It’s reasonable to look at this odd bug and wonder if you should even care about it at all. At first, I just filed it away as a weird edge case that I never ran into before – and I’d probably never need to worry about it again.

But… I’m actually pretty sure that I have run into this issue before. There have been times in the past when I was working on a site and I got tired of scrolling around to verify functionality. So I’d shrink the screen down so I could see it all in one shot. But then, after days, or even weeks, of using the site in this manner, I’d find some odd glitch in the app.

After investigating it further, and after realizing that none of my colleagues could reproduce the error, I’d realize that the issue only happened for me because I was the only one using the site on a non-100% zoom level. So what did I do? I just flipped my zoom back to 100% and went about my business.

Afterall, no one else had reported the error or was complaining about it in any way. So I didn’t want to burn dev cycles troubleshooting a problem that no one else cared about.

The only reason that I felt a need to fix the bug, in this particular case, was because it was important to me. Specifically, it “mattered” because it’s hard to view those large color maps onscreen unless I’m shrinking it down to a workable size.

Additionally, even if someone had complained in the past about features being broken in non-100%-zoomed formats, I’m pretty sure that I would’ve been fairly dismissive about it. It’s not that I don’t care about the user experience. But my reasoning would have been as such:

We spend a lot of time painstakingly ensuring that the site works optimally in its default resolution. If you feel compelled to change that resolution (for some odd reason), I can’t be bothered to test-and-troubleshoot every far-edge-case that results from people using the site in unintended ways.

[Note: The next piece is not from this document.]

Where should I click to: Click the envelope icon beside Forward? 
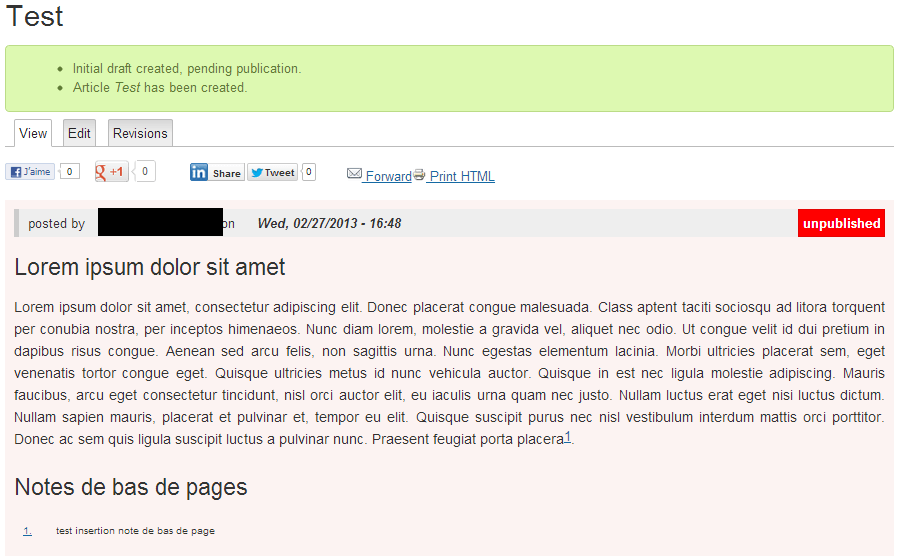(x=354, y=174)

Maybe that sounds flippant. But there are many things you can do/use in a browser that subvert the devs’ original intent. And we can hardly be expected to devote loads of troubleshooting time to your aberrant way of using the app.

For example: I’ve received “bug” tickets from users who said that something was broken on the site. When I investigated it further, I couldn’t recreate the error. Nor could anyone else on our team. When I contacted the user directly, I realized that the “bug” was caused because they’re using some third-party browser plugin. And it’s interfering with the site’s normal functionality.

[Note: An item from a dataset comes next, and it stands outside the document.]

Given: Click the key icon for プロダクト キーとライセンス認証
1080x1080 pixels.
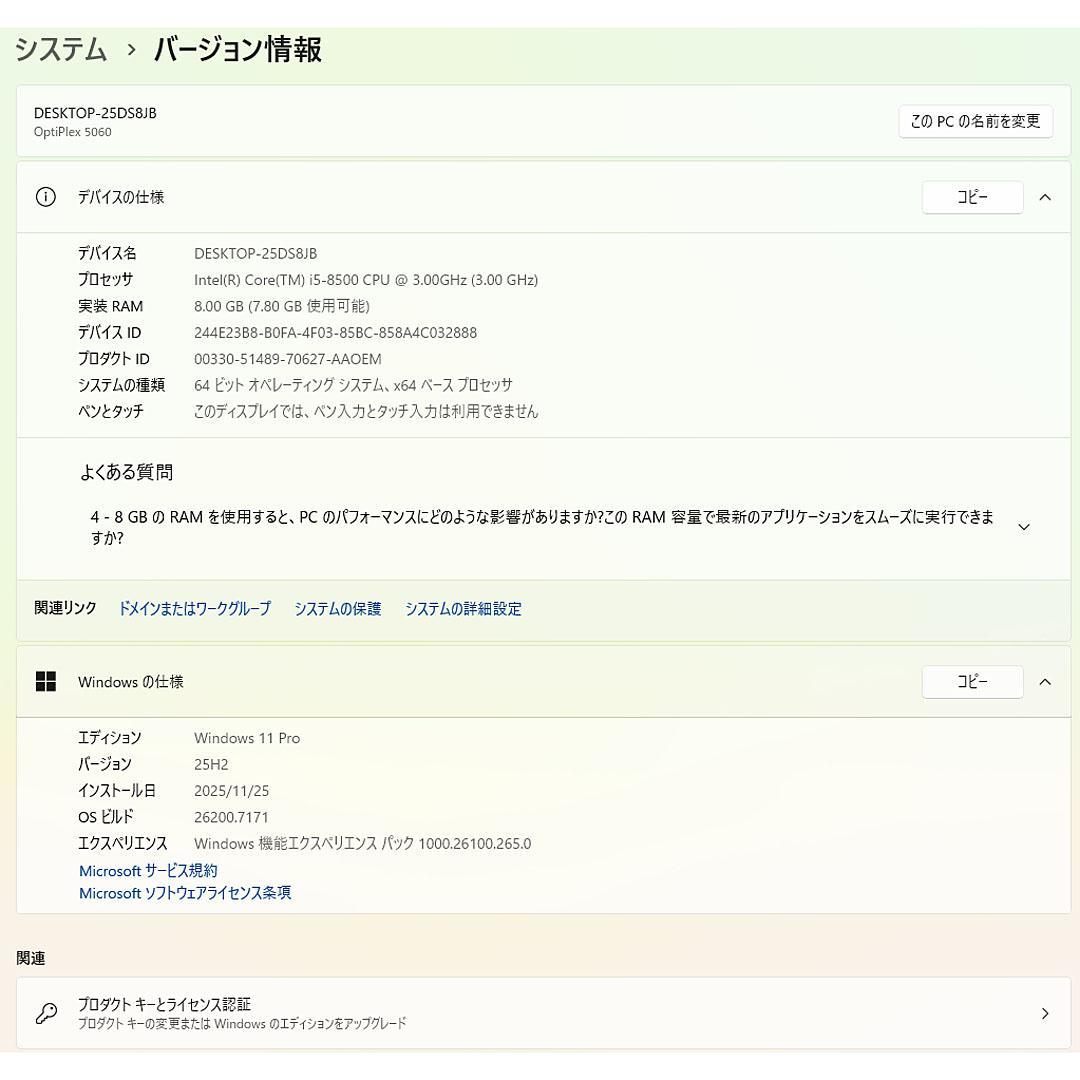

In such scenarios, my answer has always been the same: Stop using that third-party browser plugin on our site. Sure, some people have whined about this response. But I’ve always received support in this stance from my management chain. Because trying to ensure that your app works properly no matter which third-party plugin someone chooses to use is a horrific rabbit hole that yields almost no discernible value.

Finally, issues caused by browser zoom functionality feel like extreme edge cases. I mean, 99.99% of the time when I’m viewing/using any website, I’m viewing/using it at the default 100% zoom level. For the vast majority of users out there, they probably use most/all sites at the same 100% zoom level as well.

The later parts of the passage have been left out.